さて、本日の学びその①。盆栽は、自然の風景に畏敬を払って、1本の木に託すことを言うねんて。言わば、“自然の風景”を形づくる、ということ。ふむ。なので、盆栽の基本樹形の1つでもある“懸崖(けんがい)”は、文字通り 断崖絶壁の崖に懸命に這いつくばっている樹を表現している、とか。崖の塵から芽吹き、光を求める樹の姿。そういったことに気づいて盆栽に目を向けると、不思議と荒波の波しぶきと海鳴りが容易に想像できる所が、摩訶不思議。異空間へ連れ去られてしまう。…ここに、魔法の絨毯もなく、ましてや、どこでもドアがある訳じゃないのに。うん。なんだか、面白い。

本日の学びその②。盆栽には“表・裏”があるということ。幹が、見る人の方へ前傾姿勢をとる。=これ正面。樹達は、思慮深く、見る人の方向へおじぎしているように見える。
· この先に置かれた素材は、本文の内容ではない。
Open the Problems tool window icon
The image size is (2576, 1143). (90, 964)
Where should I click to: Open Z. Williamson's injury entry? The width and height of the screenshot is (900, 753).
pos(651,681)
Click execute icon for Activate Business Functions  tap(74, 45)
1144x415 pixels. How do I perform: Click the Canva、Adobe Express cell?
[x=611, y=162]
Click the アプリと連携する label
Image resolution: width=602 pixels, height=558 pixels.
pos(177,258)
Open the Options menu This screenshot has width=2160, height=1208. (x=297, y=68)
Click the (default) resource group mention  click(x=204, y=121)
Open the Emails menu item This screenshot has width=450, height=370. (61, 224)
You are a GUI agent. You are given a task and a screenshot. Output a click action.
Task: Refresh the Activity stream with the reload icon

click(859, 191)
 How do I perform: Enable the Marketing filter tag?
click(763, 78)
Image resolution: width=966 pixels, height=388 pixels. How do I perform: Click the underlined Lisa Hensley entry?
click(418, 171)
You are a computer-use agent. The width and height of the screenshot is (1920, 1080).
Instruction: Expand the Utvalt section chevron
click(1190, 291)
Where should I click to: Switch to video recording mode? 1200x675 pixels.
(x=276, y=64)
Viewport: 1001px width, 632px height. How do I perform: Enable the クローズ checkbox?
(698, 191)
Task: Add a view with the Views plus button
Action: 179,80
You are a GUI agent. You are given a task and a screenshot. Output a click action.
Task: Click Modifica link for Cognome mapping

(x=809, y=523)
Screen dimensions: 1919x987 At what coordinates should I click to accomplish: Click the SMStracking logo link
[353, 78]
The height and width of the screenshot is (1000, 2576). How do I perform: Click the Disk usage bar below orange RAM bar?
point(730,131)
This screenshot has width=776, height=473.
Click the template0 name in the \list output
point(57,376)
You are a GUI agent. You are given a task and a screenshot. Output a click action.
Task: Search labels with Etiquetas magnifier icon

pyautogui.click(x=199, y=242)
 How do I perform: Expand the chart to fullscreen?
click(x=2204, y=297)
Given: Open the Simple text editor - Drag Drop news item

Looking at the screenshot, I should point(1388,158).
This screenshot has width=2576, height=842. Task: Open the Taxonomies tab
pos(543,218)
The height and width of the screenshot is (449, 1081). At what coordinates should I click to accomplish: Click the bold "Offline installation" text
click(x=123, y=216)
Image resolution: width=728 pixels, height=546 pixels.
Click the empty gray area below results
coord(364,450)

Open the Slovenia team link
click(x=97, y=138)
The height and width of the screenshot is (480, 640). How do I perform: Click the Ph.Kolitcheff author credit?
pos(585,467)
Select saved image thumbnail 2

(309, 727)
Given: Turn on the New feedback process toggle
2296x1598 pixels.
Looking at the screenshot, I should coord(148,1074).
どうぞ、どうぞ、とも言わず、ただただ礼儀正しく頭を下げる。日本古来から重んじられた“礼儀”を表すらしい。少しの動きが、何らかのサインを示しているというのは、日本の文化かもしれないな。歌舞伎なんかも、少しの仕草に想いを込める行為やろうし。…随分と繊細な文化だ。細部に神は宿る、というのはこの事かしら。
少しのサインに気づくか、気づかないかは自分次第。私は、目線を低くして、盆栽の一鉢に向き合った。静かに向き合っていると、吹く風に葉を静かに揺らして喜んでいるかのよう。…しゃべらんくせに、なんとも豊かな表情をするものねぇ、と感慨深い。

【今日のひと枝】ヒノキ/(学名:Chamaecyparis obtusa Sieb.et.Zucc) /ヒノキ科/常緑高木/樹高20−30m。山地に生えるが、多くは植林したもの。“火の木”とも書き表し、火切り板として火おこしするのに使っていた。